● Problem to solve: Please pull out everything in the listing from the line containing "Enable 'Do not" down to the line containing "Looking at the screenshot, I should (x=471, y=269).", keeping both of those lines and copying each one word for word.

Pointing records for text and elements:
(begin)
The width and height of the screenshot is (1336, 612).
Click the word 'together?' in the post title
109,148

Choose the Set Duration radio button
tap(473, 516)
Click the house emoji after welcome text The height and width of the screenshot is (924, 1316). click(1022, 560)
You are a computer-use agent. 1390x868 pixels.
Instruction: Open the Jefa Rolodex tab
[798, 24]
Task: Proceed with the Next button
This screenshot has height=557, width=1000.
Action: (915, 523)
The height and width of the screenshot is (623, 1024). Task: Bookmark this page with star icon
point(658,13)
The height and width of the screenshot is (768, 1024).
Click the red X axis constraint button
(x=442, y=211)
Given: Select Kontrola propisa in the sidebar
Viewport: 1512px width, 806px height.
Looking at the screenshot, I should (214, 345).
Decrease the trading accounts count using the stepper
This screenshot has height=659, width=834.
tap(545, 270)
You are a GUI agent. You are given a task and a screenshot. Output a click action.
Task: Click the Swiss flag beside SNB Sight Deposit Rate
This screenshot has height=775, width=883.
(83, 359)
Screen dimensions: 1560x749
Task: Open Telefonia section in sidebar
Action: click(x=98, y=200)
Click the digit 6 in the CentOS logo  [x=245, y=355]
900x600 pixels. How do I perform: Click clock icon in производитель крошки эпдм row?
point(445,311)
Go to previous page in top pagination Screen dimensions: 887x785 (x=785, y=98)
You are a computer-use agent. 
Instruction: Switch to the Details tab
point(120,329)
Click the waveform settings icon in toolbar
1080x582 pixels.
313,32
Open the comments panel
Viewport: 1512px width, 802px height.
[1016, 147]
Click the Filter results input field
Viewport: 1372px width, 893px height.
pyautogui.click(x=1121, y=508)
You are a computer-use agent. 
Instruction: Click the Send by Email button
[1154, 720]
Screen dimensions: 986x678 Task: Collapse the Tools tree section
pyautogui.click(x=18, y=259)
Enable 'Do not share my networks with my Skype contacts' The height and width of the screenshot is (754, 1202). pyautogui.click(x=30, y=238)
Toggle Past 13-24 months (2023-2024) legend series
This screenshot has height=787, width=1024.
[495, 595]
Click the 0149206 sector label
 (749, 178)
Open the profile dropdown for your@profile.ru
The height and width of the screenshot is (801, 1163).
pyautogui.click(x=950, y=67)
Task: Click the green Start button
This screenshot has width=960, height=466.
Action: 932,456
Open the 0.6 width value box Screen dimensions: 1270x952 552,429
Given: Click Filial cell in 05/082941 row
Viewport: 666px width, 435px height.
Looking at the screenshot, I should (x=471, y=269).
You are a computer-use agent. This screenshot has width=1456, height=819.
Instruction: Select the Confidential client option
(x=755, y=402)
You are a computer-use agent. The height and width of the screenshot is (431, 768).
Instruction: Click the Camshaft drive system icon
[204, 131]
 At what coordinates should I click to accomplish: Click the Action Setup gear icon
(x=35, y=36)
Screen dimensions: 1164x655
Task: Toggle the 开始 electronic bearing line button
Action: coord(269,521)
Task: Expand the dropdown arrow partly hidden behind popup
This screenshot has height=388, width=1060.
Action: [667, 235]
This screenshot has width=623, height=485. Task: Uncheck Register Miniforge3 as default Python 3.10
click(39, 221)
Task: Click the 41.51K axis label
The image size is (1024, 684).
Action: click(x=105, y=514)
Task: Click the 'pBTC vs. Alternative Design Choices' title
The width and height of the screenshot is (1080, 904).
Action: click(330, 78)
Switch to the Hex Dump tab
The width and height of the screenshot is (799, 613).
(end)
● Response to this task:
Enable 'Do not share my networks with my Skype contacts' The height and width of the screenshot is (754, 1202). pyautogui.click(x=30, y=238)
Toggle Past 13-24 months (2023-2024) legend series
This screenshot has height=787, width=1024.
[495, 595]
Click the 0149206 sector label
 (749, 178)
Open the profile dropdown for your@profile.ru
The height and width of the screenshot is (801, 1163).
pyautogui.click(x=950, y=67)
Task: Click the green Start button
This screenshot has width=960, height=466.
Action: 932,456
Open the 0.6 width value box Screen dimensions: 1270x952 552,429
Given: Click Filial cell in 05/082941 row
Viewport: 666px width, 435px height.
Looking at the screenshot, I should (x=471, y=269).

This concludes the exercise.